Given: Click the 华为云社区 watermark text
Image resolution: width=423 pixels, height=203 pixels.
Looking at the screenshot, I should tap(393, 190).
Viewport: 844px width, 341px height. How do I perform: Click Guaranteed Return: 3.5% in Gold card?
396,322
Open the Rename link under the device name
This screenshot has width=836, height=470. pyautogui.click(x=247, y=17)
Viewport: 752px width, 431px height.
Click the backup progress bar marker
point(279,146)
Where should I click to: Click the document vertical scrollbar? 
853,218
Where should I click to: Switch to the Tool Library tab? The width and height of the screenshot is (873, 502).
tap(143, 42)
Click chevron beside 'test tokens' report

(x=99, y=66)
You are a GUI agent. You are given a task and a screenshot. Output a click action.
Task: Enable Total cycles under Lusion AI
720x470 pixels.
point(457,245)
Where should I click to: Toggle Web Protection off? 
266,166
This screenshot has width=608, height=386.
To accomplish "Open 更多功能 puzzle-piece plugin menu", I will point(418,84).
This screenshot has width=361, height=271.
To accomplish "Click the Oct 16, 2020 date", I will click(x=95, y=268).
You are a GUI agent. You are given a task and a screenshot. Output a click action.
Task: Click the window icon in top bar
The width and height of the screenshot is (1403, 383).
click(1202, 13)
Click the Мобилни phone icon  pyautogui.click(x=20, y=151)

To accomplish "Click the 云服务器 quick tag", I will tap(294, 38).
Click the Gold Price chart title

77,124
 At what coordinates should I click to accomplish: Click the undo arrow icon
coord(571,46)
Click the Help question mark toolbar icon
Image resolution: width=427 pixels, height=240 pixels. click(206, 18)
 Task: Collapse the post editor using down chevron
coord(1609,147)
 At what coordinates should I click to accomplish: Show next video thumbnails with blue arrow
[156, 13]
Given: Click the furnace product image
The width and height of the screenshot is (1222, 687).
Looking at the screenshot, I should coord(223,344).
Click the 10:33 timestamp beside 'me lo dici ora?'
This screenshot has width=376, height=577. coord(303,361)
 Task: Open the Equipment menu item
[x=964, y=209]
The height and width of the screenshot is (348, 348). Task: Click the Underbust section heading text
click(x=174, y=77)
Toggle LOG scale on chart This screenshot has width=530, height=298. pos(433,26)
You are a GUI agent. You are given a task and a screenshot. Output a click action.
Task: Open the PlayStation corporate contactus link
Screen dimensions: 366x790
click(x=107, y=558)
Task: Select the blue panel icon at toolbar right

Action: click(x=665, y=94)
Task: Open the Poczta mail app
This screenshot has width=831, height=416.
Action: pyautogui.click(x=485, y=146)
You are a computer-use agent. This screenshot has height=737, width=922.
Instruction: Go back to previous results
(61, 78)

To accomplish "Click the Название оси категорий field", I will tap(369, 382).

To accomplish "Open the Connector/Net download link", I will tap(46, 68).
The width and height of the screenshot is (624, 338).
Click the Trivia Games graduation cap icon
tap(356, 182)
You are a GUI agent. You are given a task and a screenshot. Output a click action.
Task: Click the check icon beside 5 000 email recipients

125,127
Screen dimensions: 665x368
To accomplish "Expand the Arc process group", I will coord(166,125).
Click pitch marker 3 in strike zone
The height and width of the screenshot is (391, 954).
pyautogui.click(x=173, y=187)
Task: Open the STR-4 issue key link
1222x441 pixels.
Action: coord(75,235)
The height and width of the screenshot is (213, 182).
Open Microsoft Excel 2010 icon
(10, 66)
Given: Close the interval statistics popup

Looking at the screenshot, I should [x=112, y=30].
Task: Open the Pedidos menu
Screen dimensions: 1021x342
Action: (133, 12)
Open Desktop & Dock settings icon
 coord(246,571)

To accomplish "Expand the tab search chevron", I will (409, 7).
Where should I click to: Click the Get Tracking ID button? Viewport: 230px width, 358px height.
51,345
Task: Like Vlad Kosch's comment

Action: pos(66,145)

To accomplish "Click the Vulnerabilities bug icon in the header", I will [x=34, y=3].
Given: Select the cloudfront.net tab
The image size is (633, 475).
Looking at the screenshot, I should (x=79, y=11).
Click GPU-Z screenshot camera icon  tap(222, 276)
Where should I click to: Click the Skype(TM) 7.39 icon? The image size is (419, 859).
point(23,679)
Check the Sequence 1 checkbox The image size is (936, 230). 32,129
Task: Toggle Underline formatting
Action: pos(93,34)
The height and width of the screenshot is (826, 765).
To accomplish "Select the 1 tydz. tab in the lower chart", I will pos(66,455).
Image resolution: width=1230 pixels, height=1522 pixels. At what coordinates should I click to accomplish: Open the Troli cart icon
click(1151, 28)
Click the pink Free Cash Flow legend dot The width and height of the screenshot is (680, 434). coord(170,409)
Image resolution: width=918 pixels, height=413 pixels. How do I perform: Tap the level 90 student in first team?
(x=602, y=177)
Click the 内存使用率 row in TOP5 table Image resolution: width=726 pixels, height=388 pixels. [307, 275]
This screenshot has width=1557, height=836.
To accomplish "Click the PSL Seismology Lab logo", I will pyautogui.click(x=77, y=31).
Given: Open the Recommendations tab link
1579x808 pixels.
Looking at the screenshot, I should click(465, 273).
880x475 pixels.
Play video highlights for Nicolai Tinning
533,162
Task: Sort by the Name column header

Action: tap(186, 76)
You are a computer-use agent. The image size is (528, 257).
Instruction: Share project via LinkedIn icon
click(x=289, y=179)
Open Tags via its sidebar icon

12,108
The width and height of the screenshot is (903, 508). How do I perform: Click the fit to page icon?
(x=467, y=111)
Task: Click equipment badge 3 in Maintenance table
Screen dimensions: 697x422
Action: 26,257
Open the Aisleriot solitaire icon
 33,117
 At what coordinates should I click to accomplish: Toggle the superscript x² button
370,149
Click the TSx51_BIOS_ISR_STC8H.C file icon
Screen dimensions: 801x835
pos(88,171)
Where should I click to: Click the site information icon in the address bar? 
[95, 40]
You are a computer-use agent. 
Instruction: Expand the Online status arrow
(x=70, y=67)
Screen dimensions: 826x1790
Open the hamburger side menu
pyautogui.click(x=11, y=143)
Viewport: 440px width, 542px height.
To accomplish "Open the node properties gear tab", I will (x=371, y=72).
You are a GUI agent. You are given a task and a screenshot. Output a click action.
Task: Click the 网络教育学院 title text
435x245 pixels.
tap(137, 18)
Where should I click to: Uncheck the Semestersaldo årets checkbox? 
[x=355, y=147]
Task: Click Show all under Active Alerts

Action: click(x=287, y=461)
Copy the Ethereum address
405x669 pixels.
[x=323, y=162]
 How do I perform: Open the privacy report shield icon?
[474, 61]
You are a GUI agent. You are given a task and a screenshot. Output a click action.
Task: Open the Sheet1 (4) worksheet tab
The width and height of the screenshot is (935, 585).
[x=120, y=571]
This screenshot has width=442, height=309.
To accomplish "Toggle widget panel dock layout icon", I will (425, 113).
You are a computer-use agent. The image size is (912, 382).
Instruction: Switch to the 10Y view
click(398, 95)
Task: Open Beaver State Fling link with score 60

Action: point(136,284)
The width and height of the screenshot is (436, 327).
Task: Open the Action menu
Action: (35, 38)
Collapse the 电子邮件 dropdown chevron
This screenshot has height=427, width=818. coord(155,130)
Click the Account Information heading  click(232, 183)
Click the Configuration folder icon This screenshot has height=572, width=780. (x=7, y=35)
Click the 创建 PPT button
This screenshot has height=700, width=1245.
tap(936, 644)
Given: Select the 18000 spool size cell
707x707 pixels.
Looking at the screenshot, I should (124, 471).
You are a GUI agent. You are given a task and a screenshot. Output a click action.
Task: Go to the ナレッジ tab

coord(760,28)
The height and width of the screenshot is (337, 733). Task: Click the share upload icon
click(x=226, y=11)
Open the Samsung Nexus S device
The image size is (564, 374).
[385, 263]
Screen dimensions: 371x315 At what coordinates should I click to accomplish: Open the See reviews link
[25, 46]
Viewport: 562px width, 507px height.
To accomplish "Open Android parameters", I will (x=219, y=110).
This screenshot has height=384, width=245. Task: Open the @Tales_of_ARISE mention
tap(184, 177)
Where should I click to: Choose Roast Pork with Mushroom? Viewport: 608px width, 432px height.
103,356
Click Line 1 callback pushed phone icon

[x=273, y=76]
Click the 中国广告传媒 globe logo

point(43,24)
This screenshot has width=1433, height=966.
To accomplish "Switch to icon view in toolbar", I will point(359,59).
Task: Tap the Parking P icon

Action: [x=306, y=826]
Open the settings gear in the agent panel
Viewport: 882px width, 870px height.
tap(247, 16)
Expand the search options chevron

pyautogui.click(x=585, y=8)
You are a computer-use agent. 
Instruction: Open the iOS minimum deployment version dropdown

Written problem:
Copy the lines above word for word, from the first one through the line containing "This screenshot has width=836, height=470.", with both ends included.

Written response:
Given: Click the 华为云社区 watermark text
Image resolution: width=423 pixels, height=203 pixels.
Looking at the screenshot, I should tap(393, 190).
Viewport: 844px width, 341px height. How do I perform: Click Guaranteed Return: 3.5% in Gold card?
396,322
Open the Rename link under the device name
This screenshot has width=836, height=470. pyautogui.click(x=247, y=17)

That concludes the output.